Operational calculus and integral transforms for groups with finite propagation speed

TL;DR

This paper develops an operational calculus for integral transforms related to hypergroups with Laplace representations, enabling bounded operators on Banach spaces, with applications to wave equations and harmonic analysis.

Contribution

It introduces a new operational calculus framework for hypergroup-based integral transforms, extending functional calculus for cosine families in Banach spaces.

Findings

Established an operational calculus theorem for Sturm--Liouville hypergroups.

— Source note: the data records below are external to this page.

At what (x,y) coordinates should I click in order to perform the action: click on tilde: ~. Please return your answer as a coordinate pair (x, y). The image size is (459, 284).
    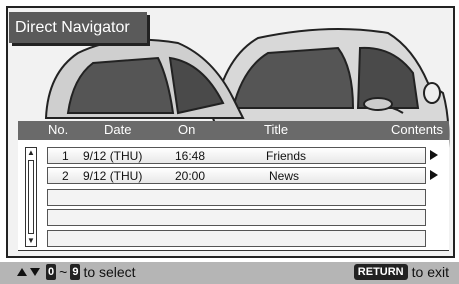
    Looking at the image, I should click on (64, 272).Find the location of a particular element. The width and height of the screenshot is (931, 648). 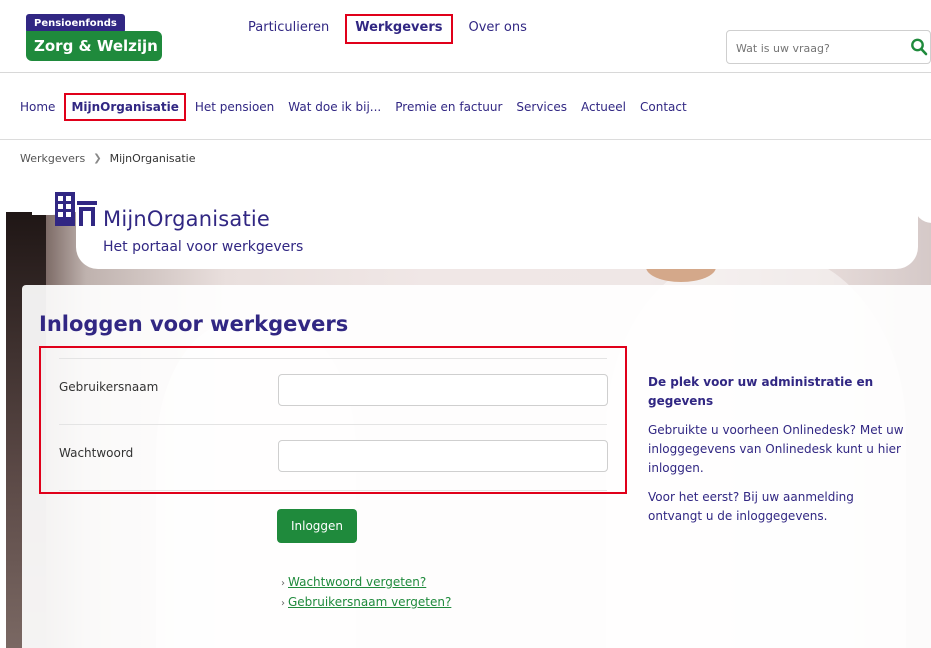

password-field is located at coordinates (443, 456).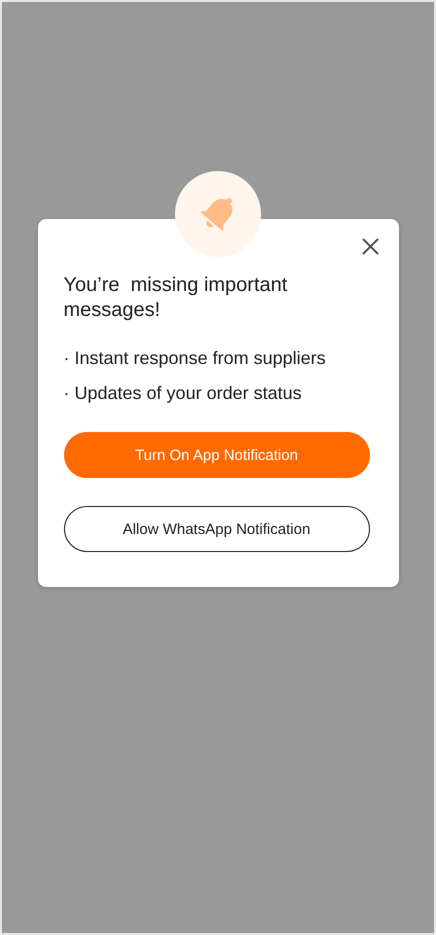 The height and width of the screenshot is (935, 436). I want to click on whatsapp-notification-button: Allow WhatsApp Notification, so click(217, 529).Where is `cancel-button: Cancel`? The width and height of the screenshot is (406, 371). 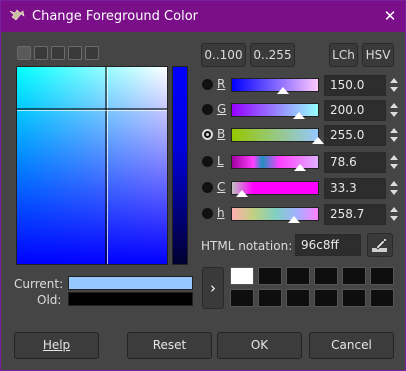 cancel-button: Cancel is located at coordinates (352, 346).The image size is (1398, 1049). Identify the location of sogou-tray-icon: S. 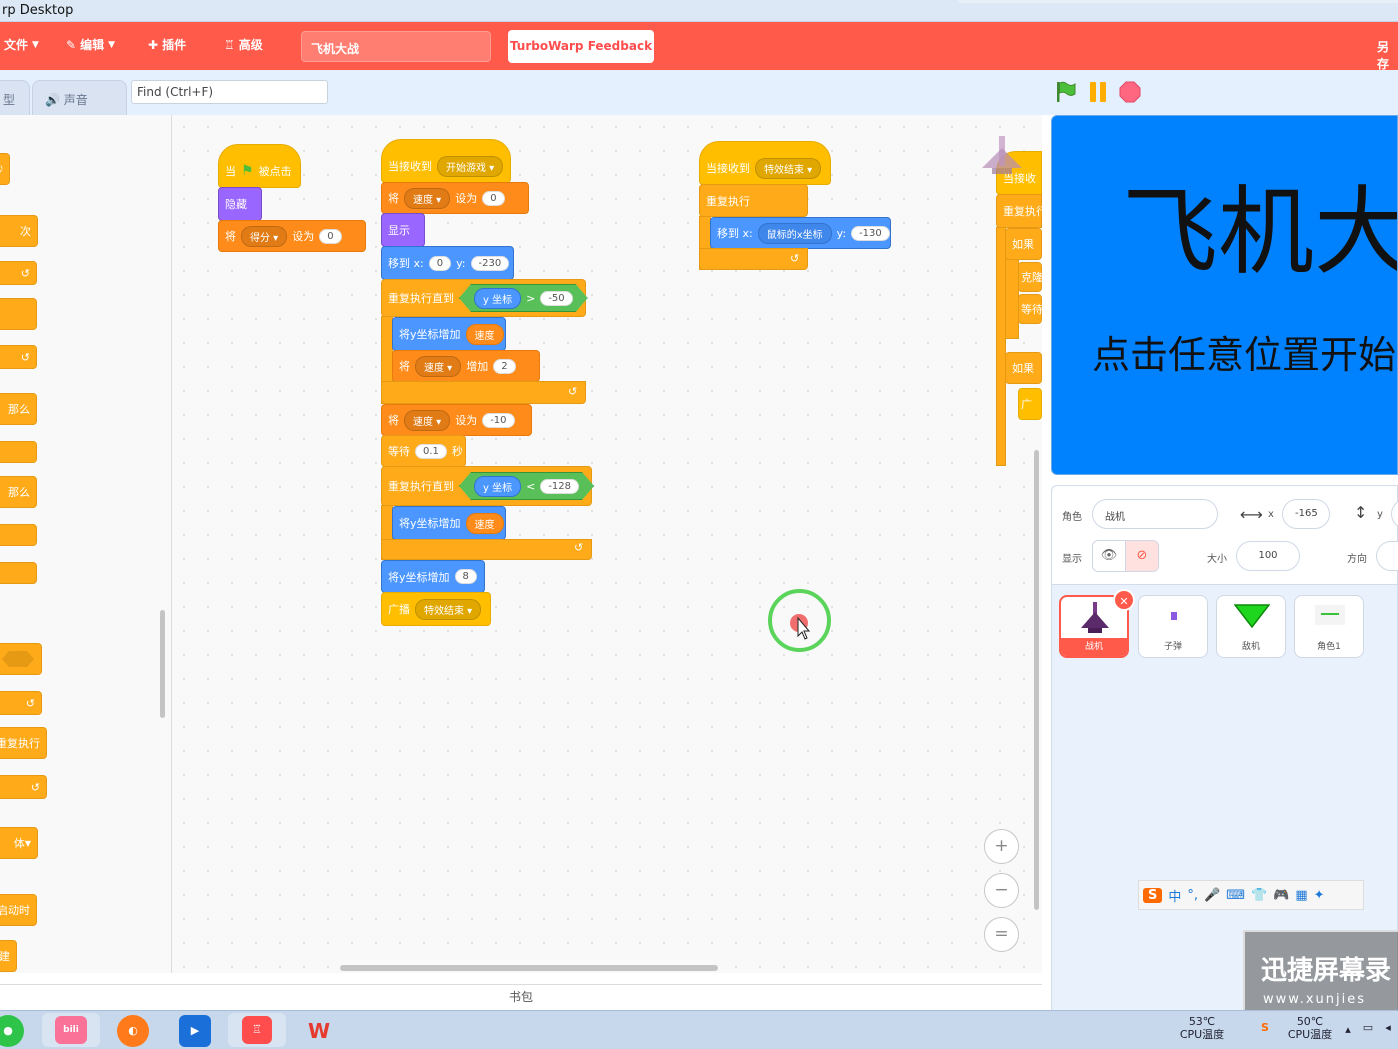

Demonstrated boundedness of operators derived from hypergroup characters.

Extended harmonic analysis techniques to hypergroup convolution settings.

Abstract

Let $A$ be the generator of a strongly continuous cosine family $(\cos (tA))_{t\in {\bf R}}$ on a complex Banach space $E$. The paper develops an operational calculus for integral transforms and functions of $A$ using the generalized harmonic analysis associated to certain hypergroups. It is shown that characters of hypergroups which have Laplace representations give rise to bounded operators on $E$. Examples include the Mellin transform and the Mehler--Fock transform. The paper uses functional calculus for the cosine family $\cos( t\sqrt {\Delta})$ which is associated with waves that travel at unit speed. The main results include an operational calculus theorem for Sturm--Liouville hypergroups with Laplace representation as well as analogues to the Kunze--Stein phenomenon in the hypergroup convolution setting.